Ako Nomel, porte-parole de la COSEFCI

L’année scolaire 2018 - 2019 a été perturbée essentiellement par la faute de votre coalition. Avez-vous l’intention de faire de même cette année, qui va débuter dans quelques jours ?

Cela va dépendre de certaines choses. Il n’a jamais été dans l’esprit de la coalition de perturber délibérément l’école. Avant chacune de nos grèves, nous avons approché les autorités, nous avons adressé des courriers, mais rien n’a été fait en notre faveur. Les enseignants ont un certain nombre de problèmes. Ces problèmes ne sont pas spécifiques à notre coalition. Tous les enseignants du pays sont concernés et c’est pour eux, ainsi que pour les générations futures, que nous nous battons. Mais nous sommes disposés à la discussion.

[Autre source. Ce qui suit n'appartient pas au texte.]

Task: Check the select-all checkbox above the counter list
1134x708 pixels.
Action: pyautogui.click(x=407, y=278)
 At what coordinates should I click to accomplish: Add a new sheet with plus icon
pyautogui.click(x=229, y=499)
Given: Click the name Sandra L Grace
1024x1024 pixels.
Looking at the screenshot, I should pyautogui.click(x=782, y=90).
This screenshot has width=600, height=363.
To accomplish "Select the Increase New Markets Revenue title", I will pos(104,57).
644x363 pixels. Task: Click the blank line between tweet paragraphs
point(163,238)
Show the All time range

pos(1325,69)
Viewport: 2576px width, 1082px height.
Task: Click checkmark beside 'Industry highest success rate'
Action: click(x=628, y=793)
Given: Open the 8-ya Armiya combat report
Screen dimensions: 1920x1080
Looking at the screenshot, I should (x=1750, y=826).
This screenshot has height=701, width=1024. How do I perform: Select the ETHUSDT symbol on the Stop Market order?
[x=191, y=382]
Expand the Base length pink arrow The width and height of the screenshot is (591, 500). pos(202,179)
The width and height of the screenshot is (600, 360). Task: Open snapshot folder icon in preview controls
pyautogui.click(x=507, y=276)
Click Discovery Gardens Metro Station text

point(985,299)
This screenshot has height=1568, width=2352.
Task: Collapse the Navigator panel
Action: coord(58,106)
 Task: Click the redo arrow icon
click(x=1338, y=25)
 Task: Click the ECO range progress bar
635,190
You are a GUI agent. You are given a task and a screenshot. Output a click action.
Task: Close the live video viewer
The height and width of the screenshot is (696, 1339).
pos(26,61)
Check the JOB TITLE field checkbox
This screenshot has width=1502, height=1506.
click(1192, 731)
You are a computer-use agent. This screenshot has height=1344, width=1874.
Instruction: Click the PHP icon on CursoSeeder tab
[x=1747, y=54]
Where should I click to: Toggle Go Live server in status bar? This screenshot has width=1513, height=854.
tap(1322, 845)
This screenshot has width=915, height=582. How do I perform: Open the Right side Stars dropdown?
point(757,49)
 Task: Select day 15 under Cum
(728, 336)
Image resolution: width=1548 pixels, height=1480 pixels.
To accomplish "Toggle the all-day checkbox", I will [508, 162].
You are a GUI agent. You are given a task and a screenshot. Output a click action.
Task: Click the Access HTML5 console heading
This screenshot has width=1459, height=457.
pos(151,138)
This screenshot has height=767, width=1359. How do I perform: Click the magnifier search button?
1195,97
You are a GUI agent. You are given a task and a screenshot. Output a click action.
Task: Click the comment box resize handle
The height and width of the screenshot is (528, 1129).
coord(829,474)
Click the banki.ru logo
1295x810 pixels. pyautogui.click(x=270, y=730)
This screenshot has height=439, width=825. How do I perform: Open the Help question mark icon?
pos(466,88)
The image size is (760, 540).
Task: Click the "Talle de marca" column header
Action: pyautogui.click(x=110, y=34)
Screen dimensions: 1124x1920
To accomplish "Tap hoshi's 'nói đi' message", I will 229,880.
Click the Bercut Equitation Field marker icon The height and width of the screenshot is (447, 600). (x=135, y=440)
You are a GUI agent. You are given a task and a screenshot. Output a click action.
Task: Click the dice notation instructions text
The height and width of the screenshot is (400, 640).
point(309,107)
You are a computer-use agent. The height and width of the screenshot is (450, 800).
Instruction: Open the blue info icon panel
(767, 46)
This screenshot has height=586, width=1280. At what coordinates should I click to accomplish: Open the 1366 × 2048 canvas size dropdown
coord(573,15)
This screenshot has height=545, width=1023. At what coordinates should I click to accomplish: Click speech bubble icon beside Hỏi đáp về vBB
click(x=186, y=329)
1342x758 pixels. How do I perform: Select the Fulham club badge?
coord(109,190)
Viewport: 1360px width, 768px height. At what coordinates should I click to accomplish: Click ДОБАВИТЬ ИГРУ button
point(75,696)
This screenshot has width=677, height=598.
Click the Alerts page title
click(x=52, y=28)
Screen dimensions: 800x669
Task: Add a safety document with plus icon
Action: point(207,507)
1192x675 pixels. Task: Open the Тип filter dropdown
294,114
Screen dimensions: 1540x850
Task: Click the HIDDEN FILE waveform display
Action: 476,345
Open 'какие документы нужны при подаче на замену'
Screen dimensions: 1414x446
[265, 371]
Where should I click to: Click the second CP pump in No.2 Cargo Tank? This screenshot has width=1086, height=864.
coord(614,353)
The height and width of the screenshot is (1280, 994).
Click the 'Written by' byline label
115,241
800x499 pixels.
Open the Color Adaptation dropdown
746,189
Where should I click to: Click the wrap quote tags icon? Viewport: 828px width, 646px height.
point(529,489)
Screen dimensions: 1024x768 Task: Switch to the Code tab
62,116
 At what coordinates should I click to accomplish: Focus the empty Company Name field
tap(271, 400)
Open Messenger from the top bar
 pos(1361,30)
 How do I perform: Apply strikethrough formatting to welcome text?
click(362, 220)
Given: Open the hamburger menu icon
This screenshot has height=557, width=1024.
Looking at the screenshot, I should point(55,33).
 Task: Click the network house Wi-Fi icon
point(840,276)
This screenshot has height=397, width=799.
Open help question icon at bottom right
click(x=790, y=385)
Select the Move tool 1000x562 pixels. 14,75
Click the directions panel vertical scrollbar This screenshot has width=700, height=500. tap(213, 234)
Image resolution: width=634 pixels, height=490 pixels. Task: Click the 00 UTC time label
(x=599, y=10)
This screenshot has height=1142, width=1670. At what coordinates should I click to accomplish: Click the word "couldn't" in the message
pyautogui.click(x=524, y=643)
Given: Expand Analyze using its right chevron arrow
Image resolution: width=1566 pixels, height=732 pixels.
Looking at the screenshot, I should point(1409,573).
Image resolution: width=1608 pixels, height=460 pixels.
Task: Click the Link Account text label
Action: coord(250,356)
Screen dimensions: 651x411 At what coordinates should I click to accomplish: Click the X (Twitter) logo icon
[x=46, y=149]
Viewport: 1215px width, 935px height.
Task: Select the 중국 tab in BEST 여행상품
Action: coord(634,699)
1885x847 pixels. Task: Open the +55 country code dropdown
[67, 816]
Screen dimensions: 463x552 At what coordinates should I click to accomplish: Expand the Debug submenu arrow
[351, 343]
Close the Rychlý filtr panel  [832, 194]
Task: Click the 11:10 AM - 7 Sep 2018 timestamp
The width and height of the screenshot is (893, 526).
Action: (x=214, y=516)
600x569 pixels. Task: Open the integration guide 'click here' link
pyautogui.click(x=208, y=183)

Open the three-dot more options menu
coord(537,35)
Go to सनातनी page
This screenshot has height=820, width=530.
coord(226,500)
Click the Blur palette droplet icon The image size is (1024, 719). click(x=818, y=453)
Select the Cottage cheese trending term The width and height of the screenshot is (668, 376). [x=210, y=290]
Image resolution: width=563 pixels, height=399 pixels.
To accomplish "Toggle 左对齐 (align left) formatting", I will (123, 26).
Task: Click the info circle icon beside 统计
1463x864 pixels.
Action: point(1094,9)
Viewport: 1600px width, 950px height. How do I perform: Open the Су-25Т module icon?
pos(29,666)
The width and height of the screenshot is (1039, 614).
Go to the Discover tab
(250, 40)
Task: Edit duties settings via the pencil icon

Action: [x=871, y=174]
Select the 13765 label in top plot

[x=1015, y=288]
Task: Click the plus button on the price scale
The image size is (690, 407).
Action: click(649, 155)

À votre avis, qu’est-ce qui va changer cette année concernant votre point de vue ?

Ce qui changera, c’est notre détermination. La COSEFCI se prépare à une rencontre. Nous allons expliquer notre plan d’action à cette occasion. Nous allons procéder méthodiquement et nous assurer qu’à l’interne il n’y aura aucun obstacle, car c’est ce qui a perturbé nos grèves l’an dernier.

On a vu que vers la fin de l’année, le mouvement n’était plus suivi. Une sorte de désaveu. Ne craignez-vous pas que cela recommence si vous insistez trop ? 

Nous l’avons dit, la balle est dans le camp des autorités. Que cette année soit paisible ou pas, ce sera à elles d’en décider. Nous n’avons pas l’intention de trop tirer sur la corde si le dialogue est ouvert et si nous sommes écoutés.